Pourquoi nous ne serons pas dans la rue avec vous aujourd’hui.
Lettre ouverte à signer – 27 septembre 2019.
Alors que la planète médiatique ne cesse de marteler le caractère historique et grandiose de la manifestation pour le climat qui se déroule aujourd’hui, pour nous – miliantEs en situation de handicap et alliéEs – la journée n’aura rien d’historique et de grandiose. Ce sera la répétition d’un scénario bien rodé : celui de notre exclusion quasi-systématique des luttes sociales et environnementales.
Nous ne ressentirons pas votre fébrilité et votre joie de vous retrouver en compagnie de milliers de personnes qui partagent votre désir de changement, l’excitation qui vient avec le sentiment de faire partie d’un mouvement plus grand que soi-même. Nous éprouverons plutôt des sentiments que nous connaissons bien : la colère et la déception. La déception de devoir, une fois de plus, se contenter d’un rôle de spectateur ou de spectatrice. La colère d’être excluEs d’une lutte qui nous concerne autant, sinon davantage.
Notre participation à cette mobilisation était compliquée dès le départ. Depuis l’annonce de la tenue de cette manifestation jusqu’à son départ aujourd’hui, une suite de décisions humaines et évitables ont fait en sorte qu’une grande partie de vos concitoyens et concitoyennes en situation de handicap ne seront pas à vos côtés dans la rue. Par choix ? Assurément pas.
Premier obstacle : le manque d’informations et l’entêtement des groupes organisateurs à garder secret l’itinéraire. Quand? Où? Le trajet sera-t-il facile à parcourir ? Sans obstacles ? Des informations élémentaires que le manifestant typique – lire : qui n’est pas en situation de handicap – peut se permettre d’obtenir le jour même. C’est un peu différent pour nous et les gens que nous représentons, avec nos déplacements planifiés et réservés à l’avance. Les informations nous parvenaient au compte-goutte, tantôt contradictoires, tantôt confuses. Le dialogue amorcé avec les groupes impliqués de près ou de loin dans l’organisation n’a rien changé : pour des raisons de sécurité, l’itinéraire ne sera pas dévoilé, même de façon confidentielle. Si votre but était d’assurer notre sécurité, c’est réussi : c’est de l’intérieur paisible de nos domiciles que nous regarderons passer votre cortège. Trop souvent, nous avons accepté cette excuse avec résignation, avec solidarité même parfois, soucieux et soucieuses que vos actions soient une réussite. Cette pratique du secret, bien répandue dans les milieux militants, est contestable en toutes circonstances, mais elle est assurément injustifiable lors d’une mobilisation de si grande envergure où le potentiel de répression ou de perturbation est nul.

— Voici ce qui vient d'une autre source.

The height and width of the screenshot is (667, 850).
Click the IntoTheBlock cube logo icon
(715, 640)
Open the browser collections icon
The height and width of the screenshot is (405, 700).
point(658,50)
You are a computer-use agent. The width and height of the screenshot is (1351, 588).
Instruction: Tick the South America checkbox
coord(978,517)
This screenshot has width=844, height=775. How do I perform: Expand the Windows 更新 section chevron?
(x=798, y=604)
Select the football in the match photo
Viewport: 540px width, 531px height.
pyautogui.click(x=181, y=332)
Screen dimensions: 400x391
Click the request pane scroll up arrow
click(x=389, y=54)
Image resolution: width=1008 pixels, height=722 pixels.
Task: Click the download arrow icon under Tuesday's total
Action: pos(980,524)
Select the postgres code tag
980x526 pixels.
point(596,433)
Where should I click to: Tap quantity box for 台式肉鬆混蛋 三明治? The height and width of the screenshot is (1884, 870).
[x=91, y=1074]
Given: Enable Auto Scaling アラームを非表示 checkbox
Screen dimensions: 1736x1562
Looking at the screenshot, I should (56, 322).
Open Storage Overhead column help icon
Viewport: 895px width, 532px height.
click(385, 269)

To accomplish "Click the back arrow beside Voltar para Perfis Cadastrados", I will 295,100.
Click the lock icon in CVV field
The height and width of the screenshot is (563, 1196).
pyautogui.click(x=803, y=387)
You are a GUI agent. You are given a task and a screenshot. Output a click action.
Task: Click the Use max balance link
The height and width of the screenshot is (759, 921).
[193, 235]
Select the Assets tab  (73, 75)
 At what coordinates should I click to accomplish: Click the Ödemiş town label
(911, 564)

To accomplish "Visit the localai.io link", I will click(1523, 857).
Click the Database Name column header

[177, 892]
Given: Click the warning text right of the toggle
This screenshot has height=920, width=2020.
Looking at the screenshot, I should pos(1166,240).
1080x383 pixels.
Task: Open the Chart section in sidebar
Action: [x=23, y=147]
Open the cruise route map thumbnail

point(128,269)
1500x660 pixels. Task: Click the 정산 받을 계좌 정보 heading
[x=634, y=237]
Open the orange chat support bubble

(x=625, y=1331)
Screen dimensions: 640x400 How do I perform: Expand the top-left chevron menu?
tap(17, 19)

Nous avons tenté de faire fi de ce premier obstacle, de glaner ici et là les informations dont nous avions besoin. Nous avons organisé nos services à domicile en conséquence. Nous avons planifié notre journée avec minutie, c’est-à-dire : prévoir amplement de temps avant et après la manifestation, trouver des adresses de transport suffisamment loin du périmètre de sécurité, mais qui respectent nos capacités et celles de nos aides à la mobilité, trouver des toilettes accessibles, des endroits où l’ont puissent se nourrir, réserver longtemps à l’avance les déplacements pour ne pas se les voir refuser comme c’est souvent le cas lorsque des perturbations sont prévues, etc. Nous avons aussi affronté nos petites voix intérieures, celles qui nous rappellent que les foules nous sont parfois hostiles avec des marcheurs et des marcheuses distraitEs, exaltéEs, et nous, à mobilité réduite, presque invisibles.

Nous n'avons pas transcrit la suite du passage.